A recently commissioned, 150,000-ton/yr facility in Sumner, Wash. is the first wastewater-treatment plant to deploy a new liquid-waste treatment technology. Owned by Generate Upcycle (San Francisco, Calif.; www.generatecapital.com), and operated in partnership with Sedron Technologies, LLC (Sedro-Woolley, Wash.; www.sedron.com), the facility treats septage- and biosolids-laden slurry using Sedron’s Varcor technology to split the waste into clean water, a dry solid and a solution of low-boiling-point constituents, such as ammonia, explains Stanley Janicki, chief revenue officer at Sedron Technologies. “A Varcor system is unique, in that it replaces four traditional systems in a wastewater-treatment plant — dewatering, drying and sidestream nutrient removal for nitrogen and phosphorus — while ensuring that the energy source is electricity, making the process easily decarbonized,” adds Janicki.

The process combines mechanical vapor recompression and distillation with thin-film and scraped-surface drying on a series of hollow rotating disks (diagram). Slurry is poured over the outside of the disks, and solids collect on the disk while the vaporized portion is sent for compression. The higher-temperature compressed vapor is passed back through the inside of the disks and condensed, providing the heat needed to continue to vaporize the slurry product. Because of this configuration, the system requires little heat input and no treatment chemicals.
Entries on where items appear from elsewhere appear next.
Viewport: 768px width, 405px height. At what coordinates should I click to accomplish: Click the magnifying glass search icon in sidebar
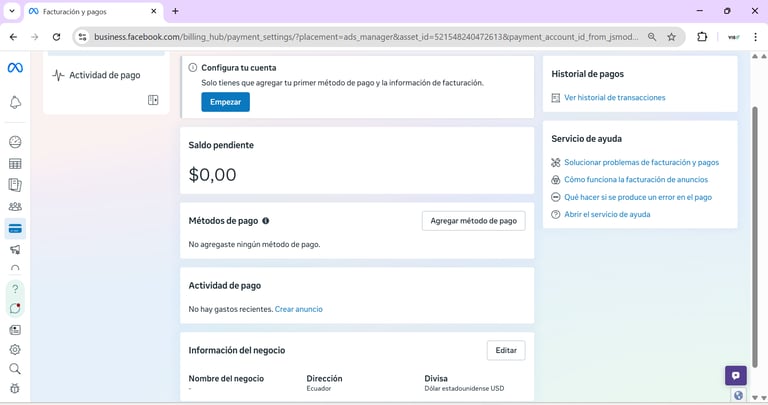15,369
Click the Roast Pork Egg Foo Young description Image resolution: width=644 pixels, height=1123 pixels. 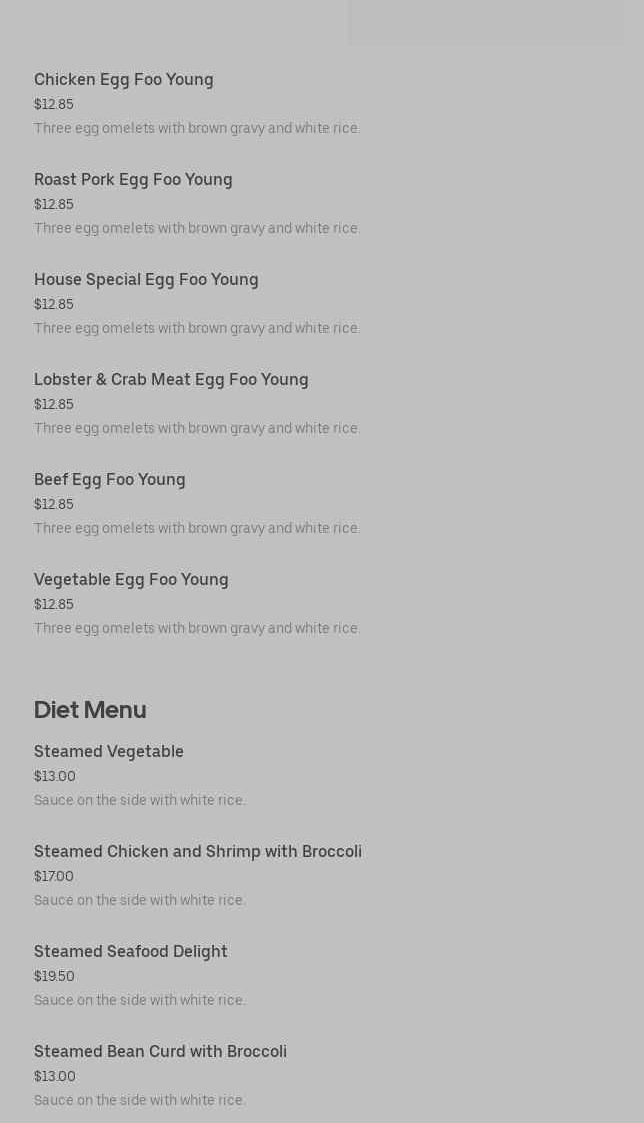coord(197,228)
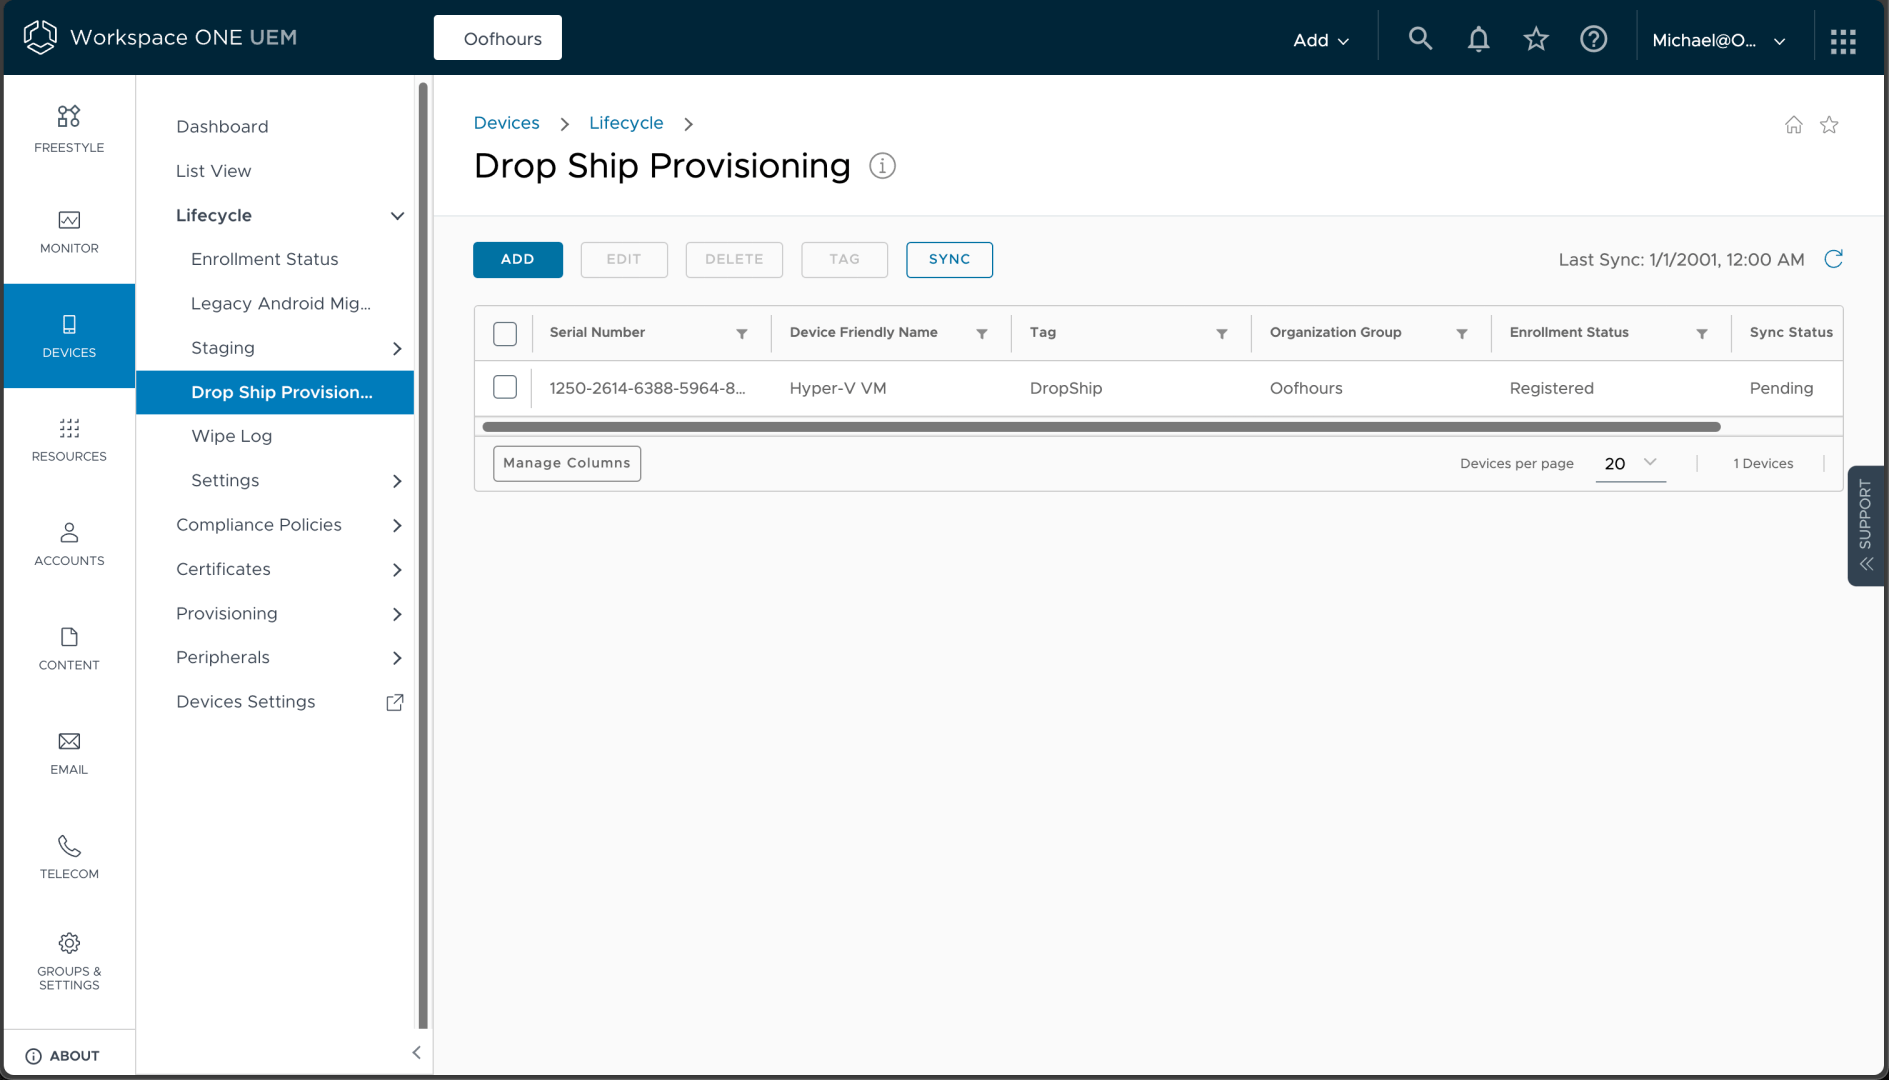The width and height of the screenshot is (1889, 1080).
Task: Expand the Staging submenu
Action: click(397, 348)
Notably, the water produced from the Varcor system is clean enough to be blended with the plant’s effluent water, which significantly reduces the overall load on the plant.

wastewater treatment

Furthermore, the process yields both solid and aqueous nitrogen fertilizers, which can be upcycled as key agricultural inputs, explains Bill Caesar, president of Generate Upcycle. “The ability to extract nitrogen allows the Sumner facility to reduce nutrient pollution by diverting hundreds of thousands of pounds of nitrogen from existing wastewater plants and producing a fertilizer that displaces the production of fossil fuel-derived fertilizers,” he adds.